### Written request
Change "wrench" to "spanner" in the part of the rows that opens with the line containing "Where should I" and runs through the end of the rows, leaving everything else as it is. Leave the pictures out of your answer.
=== Items ===
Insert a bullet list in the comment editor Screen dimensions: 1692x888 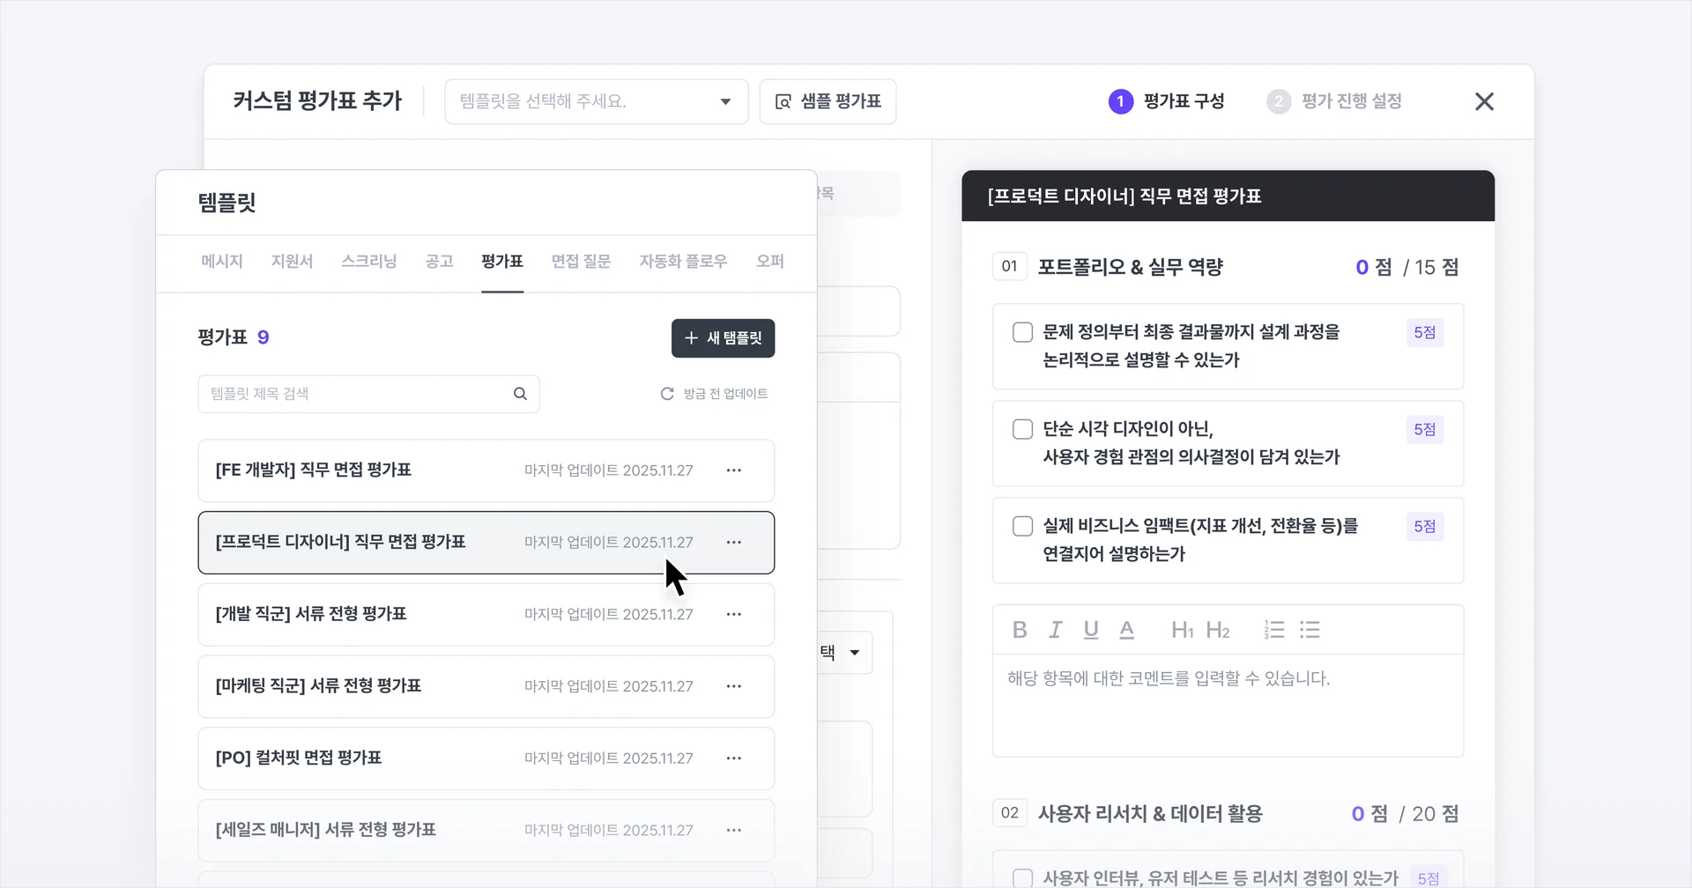pos(1310,629)
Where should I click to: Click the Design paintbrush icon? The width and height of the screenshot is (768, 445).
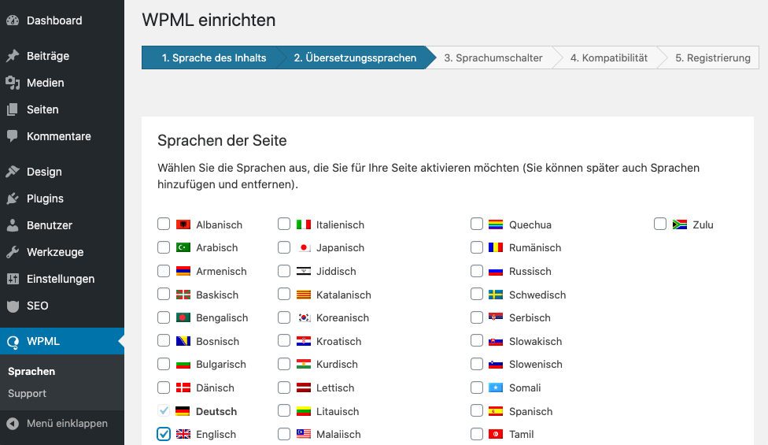tap(13, 172)
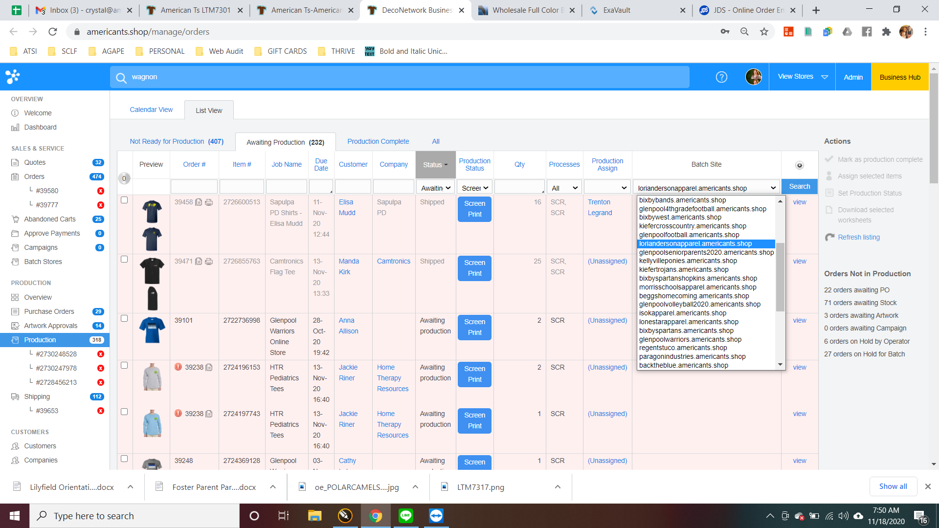Open the Processes All filter dropdown

click(564, 188)
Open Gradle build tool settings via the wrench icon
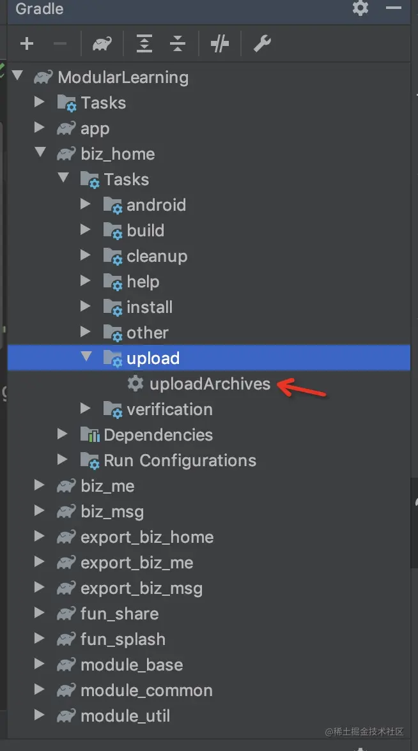Screen dimensions: 418x751 (262, 44)
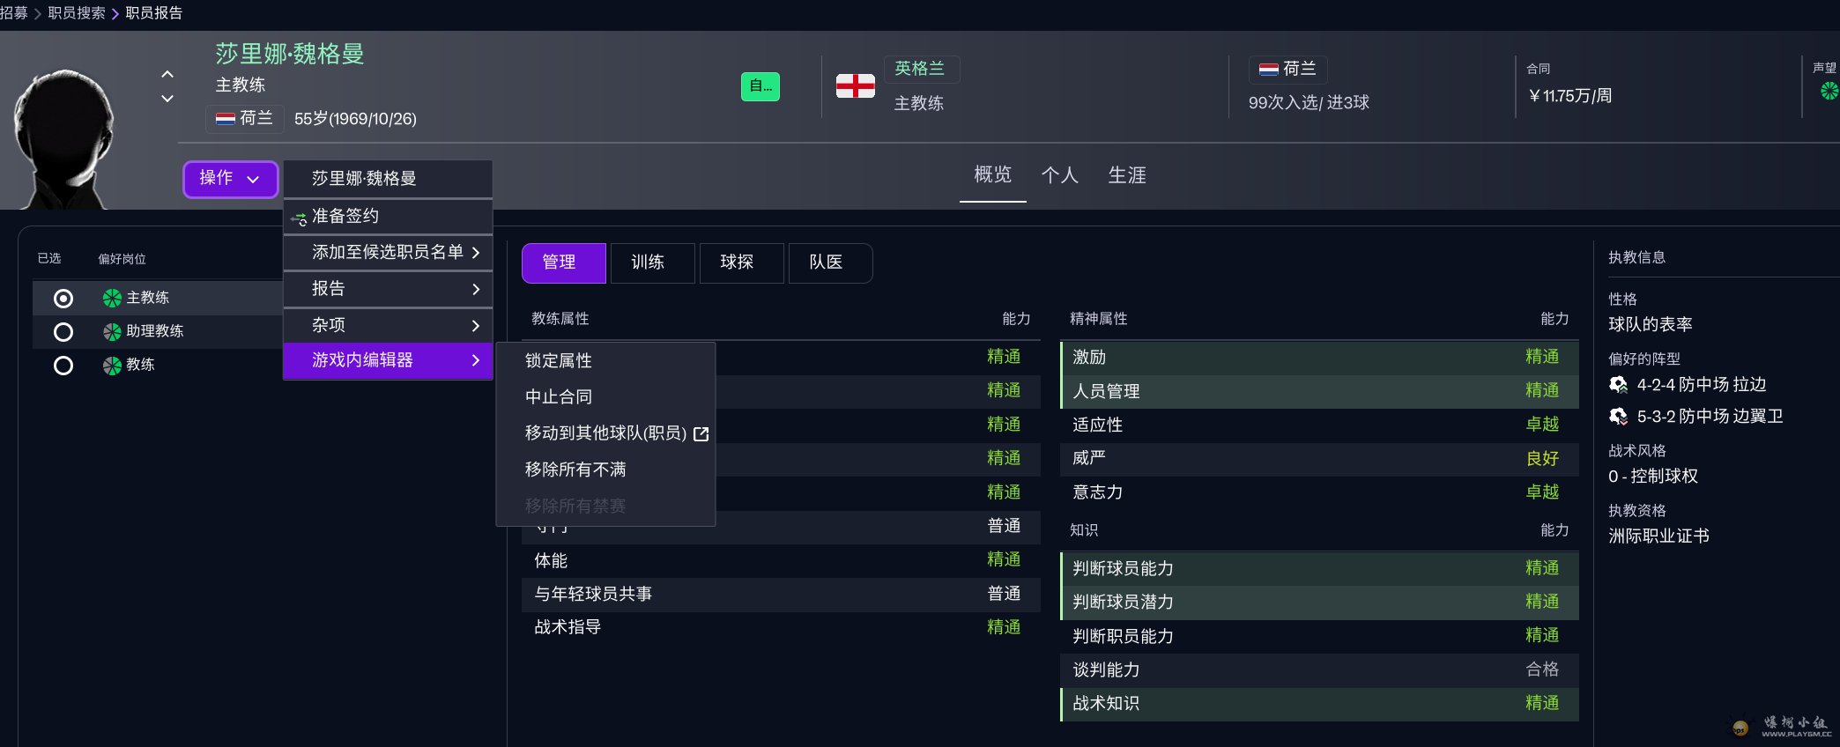Click the England flag icon
Viewport: 1840px width, 747px height.
[855, 86]
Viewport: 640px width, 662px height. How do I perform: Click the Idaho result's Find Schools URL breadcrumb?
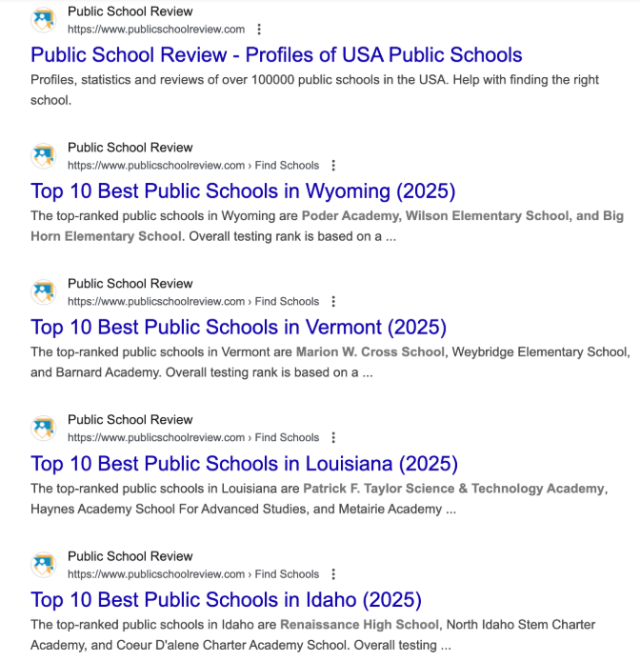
===
### Problem solution
Where should I click to: Click the Design paintbrush icon? The width and height of the screenshot is (768, 445).
tap(13, 172)
Open the Processes All filter dropdown

click(564, 188)
Open Gradle build tool settings via the spanner icon
Screen dimensions: 418x751 (262, 44)
Click the England flag icon
Viewport: 1840px width, 747px height.
[855, 86]
Viewport: 640px width, 662px height. How do I perform: Click the Idaho result's Find Schools URL breadcrumb?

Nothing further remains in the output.